Exercise: For each statement, decide whether it agrees with the document segment below, answering yes or no and quoting the deciding words from the segment. 1. The writer feels condemned when God points out self-righteousness, anger, or pride. 2. The writer's anger at the meeting came from feeling that someone was invalidating the writer's struggles. 3. The meeting mentioned took place last month.

Document segment:

>>>

Funny, though, that this realization feels less like a rebuke and more like an encouragement. I know what I am, and what I’m not, but lately that knowledge has stung less. When God points out my self-righteousness, my anger, or my pride, I don’t feel like he’s condemning me at all. Instead, it’s like dance class, when the teacher tells me my back isn’t straight yet or I need to watch my turns: an implicit acknowledgment that we will get there, together, eventually.

I got angry at what that person said in my meeting last week, because it felt like someone was invalidating my struggles, telling me my problems were not “real” in comparison to more grown-up concerns like taking care of kids or working on one’s marriage. But looking back, how many times have I invalidated someone else’s problems because they weren’t to the scale of my own? How often have I worn my own issues–child of a broken family, bullied throughout grade-school and highschool, rejected by relatives and peers alike, struggling with mental unwellness–as badges of honor, as marks of experience that somehow make my opinions and perspectives and issues “more valid?”

<<<

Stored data
>>>

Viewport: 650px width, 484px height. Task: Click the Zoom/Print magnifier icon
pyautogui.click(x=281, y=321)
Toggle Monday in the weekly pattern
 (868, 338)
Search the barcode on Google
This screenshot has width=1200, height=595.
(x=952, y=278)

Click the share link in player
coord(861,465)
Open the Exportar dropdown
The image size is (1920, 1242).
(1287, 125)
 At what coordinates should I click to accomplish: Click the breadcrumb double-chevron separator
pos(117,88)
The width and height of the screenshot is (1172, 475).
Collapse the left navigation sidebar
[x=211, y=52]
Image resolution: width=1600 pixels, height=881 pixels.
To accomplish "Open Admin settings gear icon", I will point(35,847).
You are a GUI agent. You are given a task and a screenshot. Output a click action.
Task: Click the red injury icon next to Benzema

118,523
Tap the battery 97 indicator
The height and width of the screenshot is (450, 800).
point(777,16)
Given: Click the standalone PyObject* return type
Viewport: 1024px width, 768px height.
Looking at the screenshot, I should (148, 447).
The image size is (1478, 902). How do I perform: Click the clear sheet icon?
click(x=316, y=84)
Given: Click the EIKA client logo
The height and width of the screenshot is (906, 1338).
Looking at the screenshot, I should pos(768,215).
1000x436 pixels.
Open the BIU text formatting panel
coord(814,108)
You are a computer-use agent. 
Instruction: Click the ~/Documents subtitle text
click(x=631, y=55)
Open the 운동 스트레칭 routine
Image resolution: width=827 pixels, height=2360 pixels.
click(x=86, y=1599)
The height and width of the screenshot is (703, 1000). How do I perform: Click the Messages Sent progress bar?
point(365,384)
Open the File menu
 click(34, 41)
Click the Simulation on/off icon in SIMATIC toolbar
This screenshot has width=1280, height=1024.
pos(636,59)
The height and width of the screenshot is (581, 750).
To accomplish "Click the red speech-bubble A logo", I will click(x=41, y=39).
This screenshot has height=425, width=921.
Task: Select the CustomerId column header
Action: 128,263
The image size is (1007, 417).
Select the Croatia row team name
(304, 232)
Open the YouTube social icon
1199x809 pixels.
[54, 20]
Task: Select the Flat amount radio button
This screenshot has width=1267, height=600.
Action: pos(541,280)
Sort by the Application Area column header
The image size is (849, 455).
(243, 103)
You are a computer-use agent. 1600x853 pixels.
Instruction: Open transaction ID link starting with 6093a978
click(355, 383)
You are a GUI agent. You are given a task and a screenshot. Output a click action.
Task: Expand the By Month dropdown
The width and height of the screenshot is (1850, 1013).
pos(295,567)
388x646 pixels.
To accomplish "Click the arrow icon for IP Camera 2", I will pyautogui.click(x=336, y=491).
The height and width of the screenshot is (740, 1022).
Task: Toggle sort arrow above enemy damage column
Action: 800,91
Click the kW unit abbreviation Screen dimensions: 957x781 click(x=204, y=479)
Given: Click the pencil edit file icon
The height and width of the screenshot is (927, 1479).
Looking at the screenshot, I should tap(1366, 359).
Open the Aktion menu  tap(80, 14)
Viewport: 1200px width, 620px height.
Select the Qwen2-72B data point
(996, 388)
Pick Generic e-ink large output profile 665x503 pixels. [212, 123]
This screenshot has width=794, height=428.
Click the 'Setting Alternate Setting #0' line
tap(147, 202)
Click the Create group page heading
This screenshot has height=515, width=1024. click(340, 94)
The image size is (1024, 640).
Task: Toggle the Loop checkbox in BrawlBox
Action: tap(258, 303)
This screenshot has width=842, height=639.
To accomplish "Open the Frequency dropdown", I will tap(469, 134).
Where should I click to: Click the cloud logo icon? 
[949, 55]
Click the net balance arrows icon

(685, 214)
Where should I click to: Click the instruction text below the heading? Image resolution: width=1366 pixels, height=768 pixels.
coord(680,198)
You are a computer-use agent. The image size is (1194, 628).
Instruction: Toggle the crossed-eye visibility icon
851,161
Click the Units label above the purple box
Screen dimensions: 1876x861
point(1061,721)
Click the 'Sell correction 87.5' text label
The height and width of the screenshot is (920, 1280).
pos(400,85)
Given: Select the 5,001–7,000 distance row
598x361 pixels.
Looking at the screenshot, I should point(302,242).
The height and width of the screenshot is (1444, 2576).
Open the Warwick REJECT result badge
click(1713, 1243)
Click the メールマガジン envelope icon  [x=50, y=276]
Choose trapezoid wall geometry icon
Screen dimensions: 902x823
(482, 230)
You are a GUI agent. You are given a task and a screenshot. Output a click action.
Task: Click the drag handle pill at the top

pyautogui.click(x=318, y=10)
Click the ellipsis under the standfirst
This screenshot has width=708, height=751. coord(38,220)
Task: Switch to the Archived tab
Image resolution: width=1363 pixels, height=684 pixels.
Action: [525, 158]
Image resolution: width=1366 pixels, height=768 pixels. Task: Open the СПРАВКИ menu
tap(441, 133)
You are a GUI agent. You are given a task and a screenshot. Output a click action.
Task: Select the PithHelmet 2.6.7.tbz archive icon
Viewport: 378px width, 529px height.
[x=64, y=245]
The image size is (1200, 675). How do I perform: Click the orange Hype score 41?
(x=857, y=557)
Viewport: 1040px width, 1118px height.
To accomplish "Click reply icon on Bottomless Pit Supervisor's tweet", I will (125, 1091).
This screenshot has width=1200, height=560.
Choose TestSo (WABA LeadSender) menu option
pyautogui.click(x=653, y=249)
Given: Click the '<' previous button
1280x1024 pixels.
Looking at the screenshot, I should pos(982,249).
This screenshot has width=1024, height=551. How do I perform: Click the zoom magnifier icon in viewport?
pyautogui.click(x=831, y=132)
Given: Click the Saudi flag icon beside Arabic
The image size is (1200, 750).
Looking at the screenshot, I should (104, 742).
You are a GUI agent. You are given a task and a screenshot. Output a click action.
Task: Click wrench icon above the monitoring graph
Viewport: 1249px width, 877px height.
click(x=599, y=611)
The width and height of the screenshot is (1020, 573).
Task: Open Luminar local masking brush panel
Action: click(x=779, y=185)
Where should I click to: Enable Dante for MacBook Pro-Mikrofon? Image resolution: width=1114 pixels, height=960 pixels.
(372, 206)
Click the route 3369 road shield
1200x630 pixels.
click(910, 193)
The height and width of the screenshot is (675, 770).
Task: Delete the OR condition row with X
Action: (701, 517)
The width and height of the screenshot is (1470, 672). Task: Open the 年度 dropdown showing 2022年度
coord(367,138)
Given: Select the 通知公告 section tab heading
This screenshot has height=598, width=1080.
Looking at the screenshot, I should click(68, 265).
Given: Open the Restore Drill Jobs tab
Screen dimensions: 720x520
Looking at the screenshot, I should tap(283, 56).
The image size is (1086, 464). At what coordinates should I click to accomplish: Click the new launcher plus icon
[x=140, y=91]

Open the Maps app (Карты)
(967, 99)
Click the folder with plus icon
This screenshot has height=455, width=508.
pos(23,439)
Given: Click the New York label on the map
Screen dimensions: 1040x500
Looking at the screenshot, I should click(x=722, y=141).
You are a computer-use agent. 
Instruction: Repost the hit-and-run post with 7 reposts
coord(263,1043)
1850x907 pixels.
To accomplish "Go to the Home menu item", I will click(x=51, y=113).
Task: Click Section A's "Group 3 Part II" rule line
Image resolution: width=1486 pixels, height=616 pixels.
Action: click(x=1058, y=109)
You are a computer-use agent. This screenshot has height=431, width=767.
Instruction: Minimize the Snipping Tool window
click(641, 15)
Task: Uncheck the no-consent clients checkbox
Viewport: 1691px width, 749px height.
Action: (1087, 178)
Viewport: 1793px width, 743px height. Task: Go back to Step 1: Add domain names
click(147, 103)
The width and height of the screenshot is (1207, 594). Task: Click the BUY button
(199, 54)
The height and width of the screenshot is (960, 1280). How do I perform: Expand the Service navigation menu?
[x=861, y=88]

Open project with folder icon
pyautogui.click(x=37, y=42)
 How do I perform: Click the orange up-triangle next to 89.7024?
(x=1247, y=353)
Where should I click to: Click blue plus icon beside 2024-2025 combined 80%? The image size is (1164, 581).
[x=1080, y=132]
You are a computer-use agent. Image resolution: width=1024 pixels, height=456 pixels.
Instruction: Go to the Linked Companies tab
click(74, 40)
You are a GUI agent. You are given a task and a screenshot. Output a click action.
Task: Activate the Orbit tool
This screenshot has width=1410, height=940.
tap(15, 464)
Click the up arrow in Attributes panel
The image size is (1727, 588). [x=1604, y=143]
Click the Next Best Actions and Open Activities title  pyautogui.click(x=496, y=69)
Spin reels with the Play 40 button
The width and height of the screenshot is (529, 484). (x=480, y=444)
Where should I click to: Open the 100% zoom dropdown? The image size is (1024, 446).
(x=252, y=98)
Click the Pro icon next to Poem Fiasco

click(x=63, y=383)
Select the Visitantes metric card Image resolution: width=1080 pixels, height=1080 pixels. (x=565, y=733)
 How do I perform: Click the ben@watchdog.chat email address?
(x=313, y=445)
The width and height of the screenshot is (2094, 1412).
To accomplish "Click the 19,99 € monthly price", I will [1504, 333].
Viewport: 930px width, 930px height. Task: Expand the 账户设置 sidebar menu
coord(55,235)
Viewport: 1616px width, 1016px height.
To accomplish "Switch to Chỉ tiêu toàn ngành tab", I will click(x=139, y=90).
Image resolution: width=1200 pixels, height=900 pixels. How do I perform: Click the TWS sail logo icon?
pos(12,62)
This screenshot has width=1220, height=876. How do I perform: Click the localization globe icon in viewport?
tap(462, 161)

<<<

Task solution:
1. No: "I don’t feel like he’s condemning me at all."
2. Yes: "because it felt like someone was invalidating my struggles"
3. No: "in my meeting last week"